Alarmed by the way my master took this comparison seriously, I tried to reassure him by relating his illness to physical causes: by its every nature the soul was impalpable, as diffuse and vaporous as the Spirit from which it came; it could not, therefo
re, affect the body so directly.
“Are you really sure?” my master replied with a hint of bitterness. “We are creatures & as such only possess something analogous to the divine essence. Analogous, Caspar! There is in the seed from which we come something of the universal seed, of that pansemen that gives life to the world; but in order to exist, this mystery, however impalpable it may be, requires a minimal amount of physical matter. This universal seed—which I would be happy to call Primigenia lux, first begotten primal light—possesses seminal & magnetic properties. It organizes everything, releases the forms of things, animates, nourishes, maintains & preserves everything according to the infinite arrangements & alterations of its matter. In a stone, it is stone, in a plant, it is plant, animal in an animal, element in the elements, sky in the skies, star in the stars; it is everything according to the mode of each &, on a higher plane, it is man in men, angel in the angels & finally in God, God Himself, so to speak.”

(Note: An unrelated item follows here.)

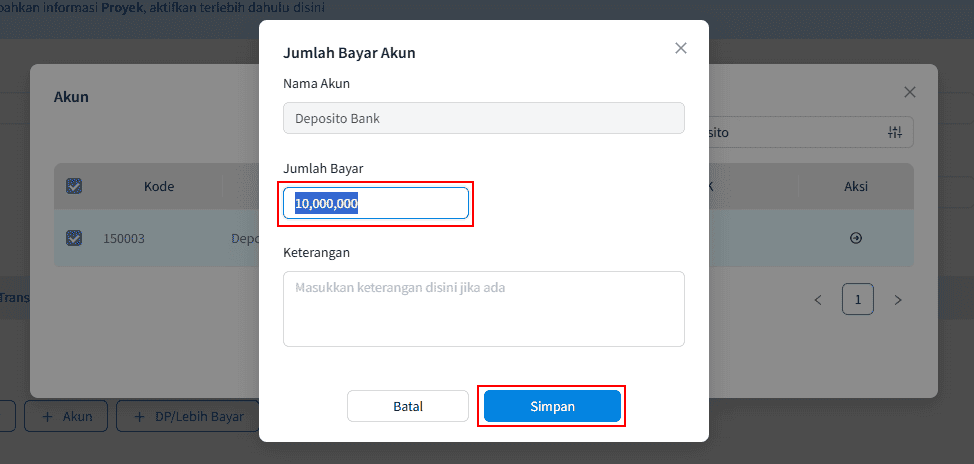Go to the next page chevron

click(898, 299)
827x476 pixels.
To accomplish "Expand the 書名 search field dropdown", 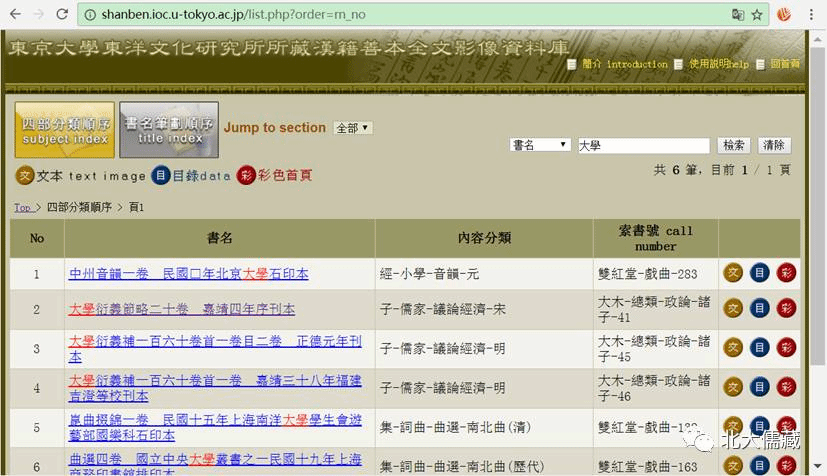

Since I had difficulty grasping how this seminal light could be implanted in bodies so as to act on them, he went on with a smile, “But through the soul, Caspar! For mankind, at least, for they are the only ones among all the creatures to possess one. As for the rest, it is through salt, that raw material of all constituted bodies. For, to tell the truth, salt is the central body of nature, the virtue, vigor, energy of the Earth, the epitome of all earthly virtues, the subject of all principles of nature. Science & the absolute knowledge of the whole of nature depend on its central essence; it is the material from which all things are made & to which, once they have been destroyed, they return. It is the first & last, the alpha & omega of mixed bodies, the well from which nature draws its riches &, as Homer testifies, something that is almost divine. The Earth, that, is the center & matrix of all things, the place where the elements discharge their seed so that it can warm, cook & digest it in its bosom, is nothing other than a salt congealed by the universal seed, a salt at the center of which that spirit is concealed that, by its virtue, forms, condenses and animates everything, so that it can justly be said to be a kind of soul of the Earth.”